Tolifili Liufau
- Full name: Tolifili Hefakala Andre Liufau
- Born: August 13, 1984 (age 42) Waikiki, Hawaii, U.S.
- Height: 6 ft 2 in (188 cm)
- Weight: 300 lb (136 kg)
- School: Saint Louis School
- University: Fresno City College University of Utah
- Notable relative: Stan Mataele (uncle)

Rugby union career
- Position: Prop

International career
- Years: Team / Apps / (Points)
- 2012: United States / 2 / (0)

= Tolifili Liufau =

US international rugby union player (born 1984)

Tolifili Hefakala Andre Liufau (born August 13, 1984) is an American former rugby union international.

Liufau, educated at Saint Louis School in Honolulu, is a nephew of former NFL player Stan Mataele.

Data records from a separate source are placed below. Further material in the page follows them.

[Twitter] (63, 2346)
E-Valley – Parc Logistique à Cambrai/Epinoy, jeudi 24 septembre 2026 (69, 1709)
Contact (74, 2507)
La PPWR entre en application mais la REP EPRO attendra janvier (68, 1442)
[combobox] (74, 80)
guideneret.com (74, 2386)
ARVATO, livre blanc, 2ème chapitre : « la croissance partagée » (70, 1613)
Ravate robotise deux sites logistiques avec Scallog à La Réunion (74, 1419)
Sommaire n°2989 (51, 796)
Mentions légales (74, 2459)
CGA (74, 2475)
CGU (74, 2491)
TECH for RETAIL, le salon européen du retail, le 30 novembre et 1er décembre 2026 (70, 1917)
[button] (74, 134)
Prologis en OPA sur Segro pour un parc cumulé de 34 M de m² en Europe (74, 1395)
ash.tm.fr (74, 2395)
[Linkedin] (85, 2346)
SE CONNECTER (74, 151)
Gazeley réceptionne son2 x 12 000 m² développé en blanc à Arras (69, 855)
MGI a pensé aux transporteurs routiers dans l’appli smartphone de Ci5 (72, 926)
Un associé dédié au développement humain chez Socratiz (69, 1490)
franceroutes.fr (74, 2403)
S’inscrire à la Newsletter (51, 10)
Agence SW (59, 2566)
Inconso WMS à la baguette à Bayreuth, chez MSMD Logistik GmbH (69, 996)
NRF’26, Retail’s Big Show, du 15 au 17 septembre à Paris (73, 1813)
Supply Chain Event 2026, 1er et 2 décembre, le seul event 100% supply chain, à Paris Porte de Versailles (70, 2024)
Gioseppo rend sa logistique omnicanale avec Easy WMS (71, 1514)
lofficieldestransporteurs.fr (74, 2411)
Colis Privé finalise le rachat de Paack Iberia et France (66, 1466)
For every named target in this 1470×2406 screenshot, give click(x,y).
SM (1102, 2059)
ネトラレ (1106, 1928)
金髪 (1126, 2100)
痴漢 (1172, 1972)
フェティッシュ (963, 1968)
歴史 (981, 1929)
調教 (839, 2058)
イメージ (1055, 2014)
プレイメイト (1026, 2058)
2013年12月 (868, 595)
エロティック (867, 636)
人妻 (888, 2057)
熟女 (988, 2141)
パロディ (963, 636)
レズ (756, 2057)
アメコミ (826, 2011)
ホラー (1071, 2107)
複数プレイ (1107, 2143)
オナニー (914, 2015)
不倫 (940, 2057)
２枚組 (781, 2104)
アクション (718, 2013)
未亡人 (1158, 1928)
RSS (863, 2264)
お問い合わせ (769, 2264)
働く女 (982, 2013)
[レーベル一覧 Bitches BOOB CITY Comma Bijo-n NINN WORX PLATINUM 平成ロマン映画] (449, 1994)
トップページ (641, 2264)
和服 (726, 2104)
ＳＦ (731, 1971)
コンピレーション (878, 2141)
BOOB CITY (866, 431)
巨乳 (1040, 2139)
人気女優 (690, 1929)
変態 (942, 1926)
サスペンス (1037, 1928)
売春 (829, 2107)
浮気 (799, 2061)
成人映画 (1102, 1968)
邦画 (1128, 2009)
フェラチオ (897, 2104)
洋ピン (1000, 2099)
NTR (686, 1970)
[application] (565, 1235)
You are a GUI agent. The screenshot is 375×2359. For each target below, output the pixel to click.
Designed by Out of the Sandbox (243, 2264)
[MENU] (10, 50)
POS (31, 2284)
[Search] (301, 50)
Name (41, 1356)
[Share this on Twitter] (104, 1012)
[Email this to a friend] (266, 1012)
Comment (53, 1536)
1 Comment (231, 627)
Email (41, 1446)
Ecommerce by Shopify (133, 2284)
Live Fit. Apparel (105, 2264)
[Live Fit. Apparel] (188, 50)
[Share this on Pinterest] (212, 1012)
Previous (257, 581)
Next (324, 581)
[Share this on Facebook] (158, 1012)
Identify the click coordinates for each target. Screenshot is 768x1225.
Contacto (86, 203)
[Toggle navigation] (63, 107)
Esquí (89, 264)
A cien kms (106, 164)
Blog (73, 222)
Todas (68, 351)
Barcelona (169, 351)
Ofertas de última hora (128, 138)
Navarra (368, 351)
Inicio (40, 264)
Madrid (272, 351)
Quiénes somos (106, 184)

Originally a gridiron football player, Liufau was a defensive lineman and had two years playing college football at Fresno City College, before transferring to the University of Utah. He played in the Arena Football League for the Rio Grande Valley Dorados and Arizona Rattlers after his collegiate career. A rugby union prop, Liufau got started in the sport with the Los Angeles club in 2010 and spent the 2011/12 season in France with USO Nevers, competing in the Fédérale 1 competition. He made two capped appearances for the United States in 2012, against Georgia and Italy.